Benoît XVI mettait en garde contre toute implication de l’Eglise au niveau strictement politique en disant : « Si l’Eglise devenait une sorte de sujet politique, elle n’oeuvrerait pas pour les pauvres et la justice mais perdrait jusqu’à son indépendance et son autorité morale.
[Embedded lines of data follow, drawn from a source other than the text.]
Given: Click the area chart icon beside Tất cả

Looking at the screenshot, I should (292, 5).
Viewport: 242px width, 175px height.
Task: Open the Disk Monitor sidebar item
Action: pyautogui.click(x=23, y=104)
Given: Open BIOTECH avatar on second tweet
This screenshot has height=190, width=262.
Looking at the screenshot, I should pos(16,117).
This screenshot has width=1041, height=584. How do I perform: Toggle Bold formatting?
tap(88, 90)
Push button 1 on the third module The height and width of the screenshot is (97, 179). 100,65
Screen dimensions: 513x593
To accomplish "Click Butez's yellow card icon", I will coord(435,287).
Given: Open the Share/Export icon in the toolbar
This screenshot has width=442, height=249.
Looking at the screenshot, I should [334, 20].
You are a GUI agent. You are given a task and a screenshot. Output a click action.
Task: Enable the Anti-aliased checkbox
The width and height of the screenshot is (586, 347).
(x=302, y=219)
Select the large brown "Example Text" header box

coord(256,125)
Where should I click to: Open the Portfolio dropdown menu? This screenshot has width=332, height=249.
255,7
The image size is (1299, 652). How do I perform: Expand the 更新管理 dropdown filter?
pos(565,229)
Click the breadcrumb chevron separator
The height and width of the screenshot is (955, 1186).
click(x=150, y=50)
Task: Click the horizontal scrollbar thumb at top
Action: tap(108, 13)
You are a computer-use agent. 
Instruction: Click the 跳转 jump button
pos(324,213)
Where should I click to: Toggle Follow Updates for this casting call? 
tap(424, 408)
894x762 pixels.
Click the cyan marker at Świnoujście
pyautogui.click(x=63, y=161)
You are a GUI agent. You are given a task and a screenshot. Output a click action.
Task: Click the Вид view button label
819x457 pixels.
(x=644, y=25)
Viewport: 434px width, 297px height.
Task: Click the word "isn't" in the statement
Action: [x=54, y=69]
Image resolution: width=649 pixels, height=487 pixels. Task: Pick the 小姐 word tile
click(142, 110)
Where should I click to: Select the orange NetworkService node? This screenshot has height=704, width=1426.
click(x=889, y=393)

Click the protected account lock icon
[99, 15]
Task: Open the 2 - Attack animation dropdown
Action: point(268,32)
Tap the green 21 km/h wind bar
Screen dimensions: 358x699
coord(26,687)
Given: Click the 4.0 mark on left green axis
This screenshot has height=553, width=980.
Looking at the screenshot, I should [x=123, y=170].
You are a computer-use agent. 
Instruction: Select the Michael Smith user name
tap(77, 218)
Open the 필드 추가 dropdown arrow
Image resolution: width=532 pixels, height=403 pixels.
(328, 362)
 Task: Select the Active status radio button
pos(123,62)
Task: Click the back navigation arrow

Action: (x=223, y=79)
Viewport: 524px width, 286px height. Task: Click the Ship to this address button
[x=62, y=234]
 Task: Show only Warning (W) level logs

S’identifiant à la stricte voie politique elle aurait des positions fragiles et contestables ».
Benoît XVI insistait sur cette autonomie de l’Eglise en disant : « Seule l’indépendance de l’Eglise permet de diffuser les grands principes et les valeurs essentielles, d’orienter les consciences et d’offrir un modèle de vie qui dépasse le cadre politique ».
Le pape revenait aussi au rôle des jeunes, en faisant remarquer que « la majorité de la population continentale est composée de jeunes », qui « n’ont pas peur de se sacrifier mais craignent une vie dépourvue de sens ».
C’est pourquoi Benoît XVI les a appelés à « s’engager à renouveler la société selon Dieu », et ceci « en s’opposant aussi aux illusions de la facilité et aux paradis artificiels, ainsi qu’à toute violence ».
Le pape a achevé son discours par une prière inspirée de la demande des pèlerins d’Emmaüs : « Reste avec nous, Seigneur, car déjà le soir tombe ».